タレントの指原莉乃(32)がプロデュースする女性アイドルグループ「≠ME」(ノットイコールミー、通称ノイミー)が29日、埼玉・越谷市のイオンレイクタウンで開催予定だったシングル発売記念イベントが中止に追い込まれた。一部来場者による暴力騒動が起き、警察ざたになったためだ。アイドルのイベントで騒動を起こす集団「荒らし」「〝厄介(やっかい)」が〝犯行予告〟をしていたと指摘されている。

 ノイミーがこの日、開催予定だったのは10枚目で両A面シングル「モブノデレラ/神様の言うとーり!」発売記念イベントだった。

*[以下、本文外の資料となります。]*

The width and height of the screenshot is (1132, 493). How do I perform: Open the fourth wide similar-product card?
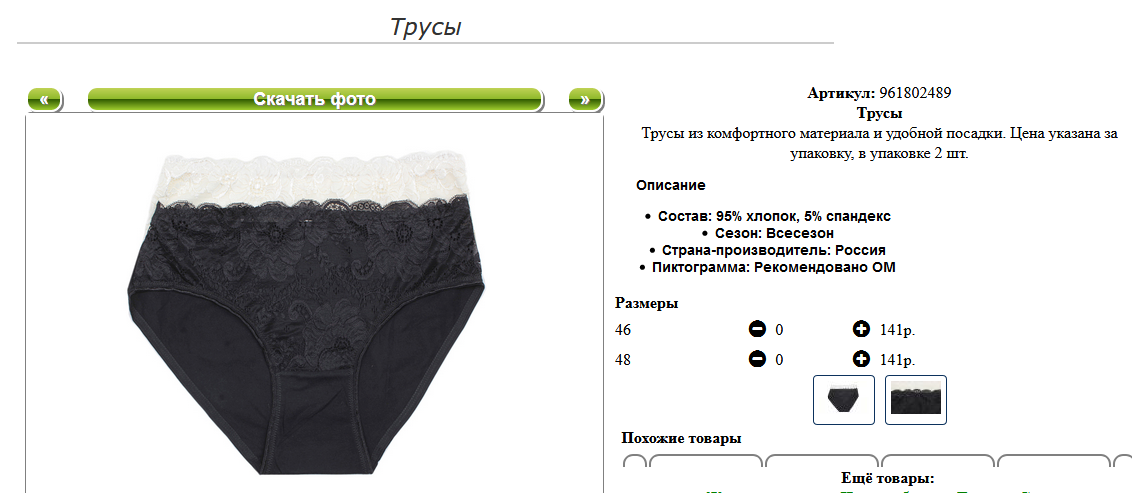tap(1054, 462)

 現場や運営関係者らへの取材によれば、CDを発売していたテントに20人あまりが一気に押し寄せ、数百枚のイベント参加券を強奪して逃走。目撃者によると、テントは大きく左右に揺れ、怒号や悲鳴が上がった。

 運営関係者は「テント外などで怒鳴り合うなどのトラブルが同時多発的に発生。スタッフがその対応に追われた」と説明。これとほぼ同時にテント内でイベント参加券強奪が起き、「奪った際などに暴力を加え、会場スタッフが軽傷を負った」という。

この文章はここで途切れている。